# [Exercice à faire 1]
Dans le texte sur Geneviève Cadieux, relevez tous les sujets que sa photographie peut traiter, d'après la phrase qui commence par « Qu'elle traite ».
# [Exercice à faire 2]
Mettez à jour le passage du texte sur Geneviève Cadieux qui va de « Visiter l’atelier de » jusqu'à « sa réputation internationale. » en remplaçant « cet été » par « ce printemps ».

# [Texte choisi]
Visiter l’atelier de Geneviève Cadieux. Pénétrer là où elle réfléchit au sens de son art, la photographie. À la meilleure façon de « faire exister une œuvre photographique à l’extérieur ». Comme elle l’a fait avec son œuvre Barcelone, installée cet été sur une façade du Musée des beaux-arts du Canada, à Ottawa. Une capacité de faire cohabiter le sensible et le grand format qui a forgé sa réputation internationale.
Réflexion en atelier
L’atelier, pour Geneviève Cadieux, est un refuge. Le lieu de la réflexion. Quelle photographie ? Pourquoi ? Pour dire quoi ? Une installation ? Avec quelles perspectives ? « Le spectateur, avec son déplacement, participe toujours à la lecture d’une œuvre, dit-elle. De loin, de près. Il faut en tenir compte. » Qu’elle traite de condition humaine, de relations entre les êtres, d’histoire de l’art ou de contemporanéité, Geneviève Cadieux soupèse chaque fois le potentiel de sa photographie. Ce poids du signifiant oriente ses choix, notamment quand elle a proposé de réactiver son œuvre Barcelone de manière grandiose. « C’était un gros projet au Musée des beaux-arts du Canada, dit-elle. Ça m’a pris beaucoup de temps et j’étais en deuil de ma mère, alors ce n’était pas facile. »

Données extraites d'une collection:

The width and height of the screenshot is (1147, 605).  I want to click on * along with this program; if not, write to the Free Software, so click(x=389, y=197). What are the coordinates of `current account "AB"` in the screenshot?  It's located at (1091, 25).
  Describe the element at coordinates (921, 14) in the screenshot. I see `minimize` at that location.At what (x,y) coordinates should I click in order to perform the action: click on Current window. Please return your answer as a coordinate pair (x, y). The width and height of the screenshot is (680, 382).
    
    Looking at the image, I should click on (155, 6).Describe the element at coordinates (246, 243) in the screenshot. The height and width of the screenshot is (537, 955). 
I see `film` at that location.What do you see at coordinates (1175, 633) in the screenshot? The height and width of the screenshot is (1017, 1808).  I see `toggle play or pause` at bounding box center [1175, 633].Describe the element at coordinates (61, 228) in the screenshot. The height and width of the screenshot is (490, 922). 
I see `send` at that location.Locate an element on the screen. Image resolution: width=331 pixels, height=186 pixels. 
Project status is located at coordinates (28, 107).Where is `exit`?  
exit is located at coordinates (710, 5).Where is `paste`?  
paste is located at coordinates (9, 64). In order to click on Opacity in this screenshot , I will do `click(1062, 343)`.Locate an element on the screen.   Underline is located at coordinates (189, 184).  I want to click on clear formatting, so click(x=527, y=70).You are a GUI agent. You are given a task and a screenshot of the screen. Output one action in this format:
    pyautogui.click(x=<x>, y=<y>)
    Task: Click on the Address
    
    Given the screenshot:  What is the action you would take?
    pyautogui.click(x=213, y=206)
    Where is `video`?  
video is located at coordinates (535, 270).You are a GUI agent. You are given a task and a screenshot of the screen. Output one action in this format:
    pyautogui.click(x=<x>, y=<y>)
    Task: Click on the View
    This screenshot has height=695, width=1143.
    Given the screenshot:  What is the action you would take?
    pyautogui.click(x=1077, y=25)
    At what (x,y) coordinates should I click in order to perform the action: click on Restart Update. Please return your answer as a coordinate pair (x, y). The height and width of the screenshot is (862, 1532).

# [Réponse écrite 1]
- la condition humaine
- les relations entre les êtres
- l'histoire de l'art
- la contemporanéité

# [Réponse écrite 2]
Visiter l’atelier de Geneviève Cadieux. Pénétrer là où elle réfléchit au sens de son art, la photographie. À la meilleure façon de « faire exister une œuvre photographique à l’extérieur ». Comme elle l’a fait avec son œuvre Barcelone, installée ce printemps sur une façade du Musée des beaux-arts du Canada, à Ottawa. Une capacité de faire cohabiter le sensible et le grand format qui a forgé sa réputation internationale.